Cohort analysis is one of the most powerful tools available to marketers for assessing long-term trends in customer retention. It’s particularly useful when taking a look at holiday customers and trying to better understand their behavior (and value) over time.

What Is Cohort Analysis?

A cohort is a group of customers who all performed an action at the same time. Whether that means everyone who made a first purchase in the same month or everyone who subscribed to your email list in the same week, a cohort will be a group of similar individuals, with membership criteria defined as needed.

The idea of cohort analysis is to follow this group of customers and watch how their behavior changes over time.
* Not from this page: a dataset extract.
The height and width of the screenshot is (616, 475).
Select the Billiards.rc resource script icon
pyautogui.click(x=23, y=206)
According to Alistair Croll and Benjamin Yoskovitz in their book “Lean Analytics: Use Data to Build a Better Startup Faster,” cohort analysis lets you “see patterns clearly across the lifecycle of a customer (or user), rather than slicing across all customers blindly without accounting for the natural cycle that a customer undergoes.”

Watching different cohorts at comparable points in their lifecycle can help you pinpoint differences in your customer retention over time — rather than looking at changes in a metric like Average Revenue Per User (ARPU) for your whole customer base over time, which can be skewed by new customer acquisition.

For example, you might look at the cohort of shoppers who made their first purchase in Q4 2014 and those who made their first purchase in Q2 2014. By studying each cohort by looking at their behavior in regard to time that’s elapsed since their first purchase, you can make an “apples-to-apples” comparison of their habits.

Here’s how you can get started with cohort analysis:

1. Define Your Cohort Groupings

Depending on your use case, you may want to vary your definitions of “joined” or “at the same time.” For long-term trends, it usually makes sense to group cohorts on a quarterly basis.

If you want to know the performance of customers acquired from a specific campaign or channel, it makes more sense to group by week or month.

For holiday season comparisons, you’ll want to check out customers who made their first purchase in the fourth quarter.

2. Observe Cohort Behavior

Many analytics platforms have cohort reports built in. But if you don’t have a simple database query, grouping customers by first transaction date will do the trick. You will probably want to choose one metric to follow and note changes over time.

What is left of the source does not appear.